=== Your assignment ===
Your answer must restate the listing below word for word and contain no images.

=== Records for this exercise ===

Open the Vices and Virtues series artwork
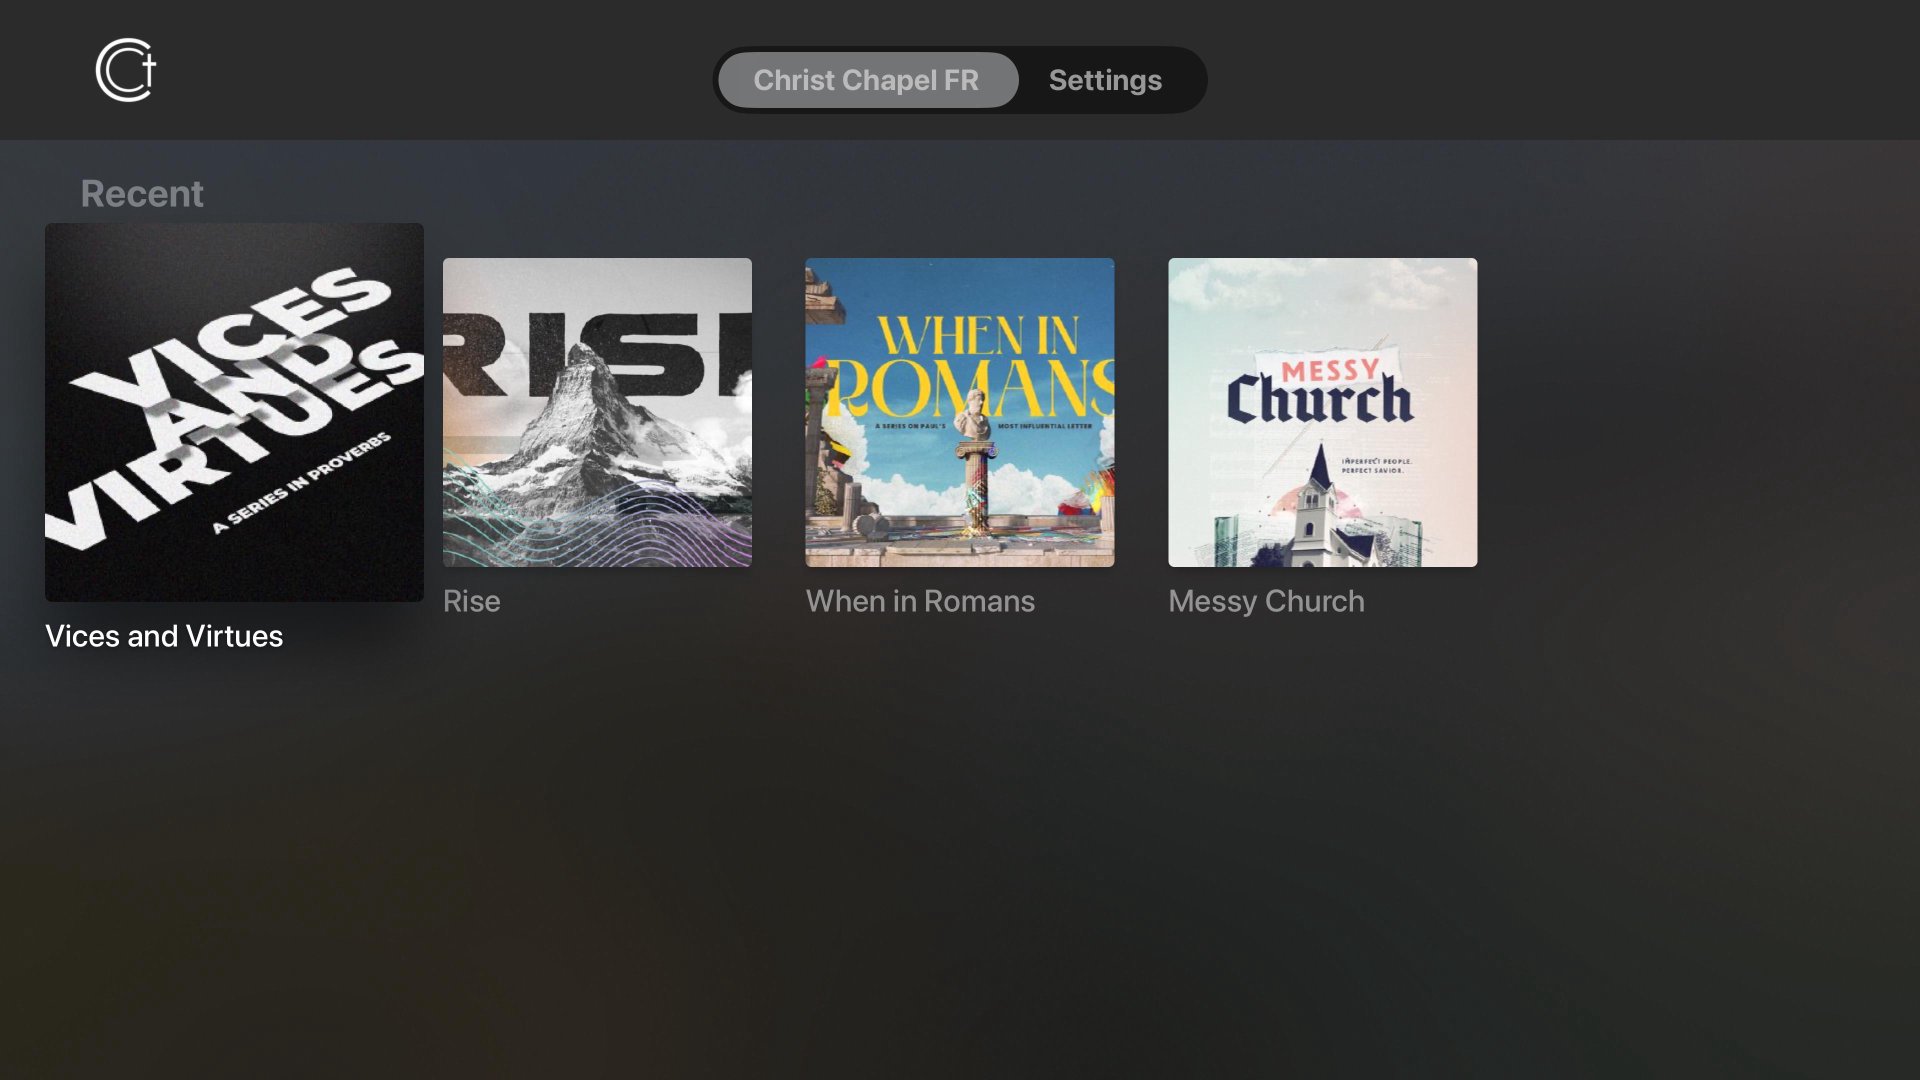 [x=234, y=412]
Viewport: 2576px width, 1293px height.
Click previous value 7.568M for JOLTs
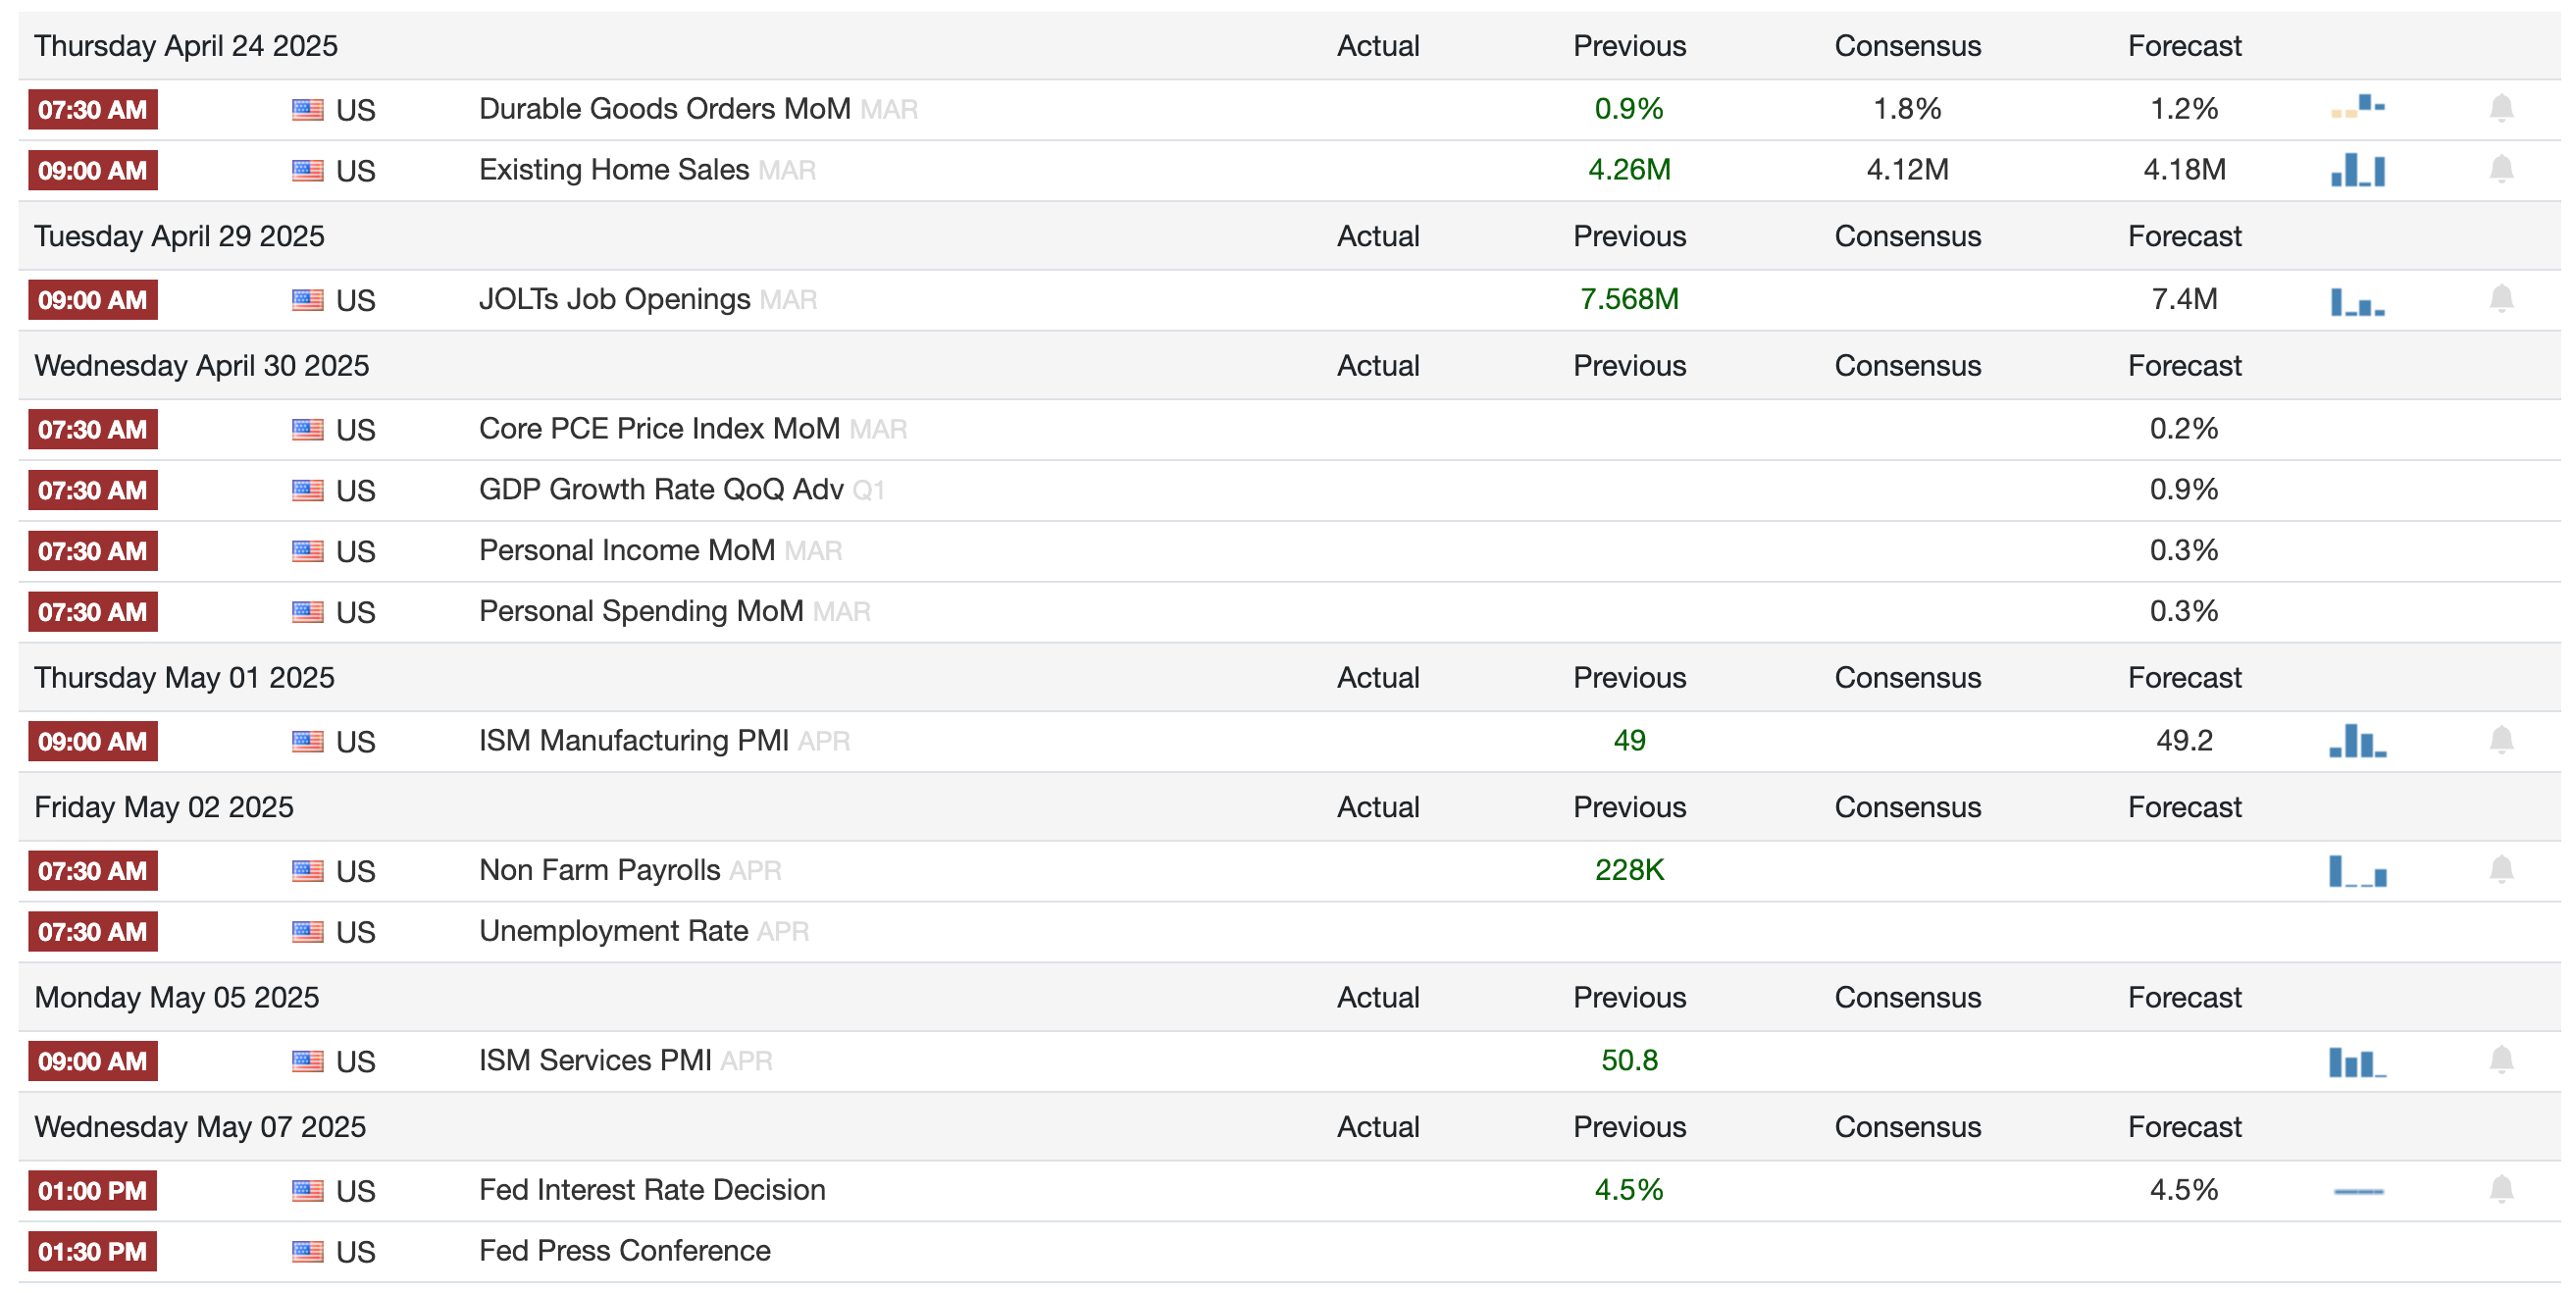[1628, 299]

=== Task answer ===
Open the Vices and Virtues series artwork
 [x=234, y=412]
Viewport: 2576px width, 1293px height.
Click previous value 7.568M for JOLTs
[1628, 299]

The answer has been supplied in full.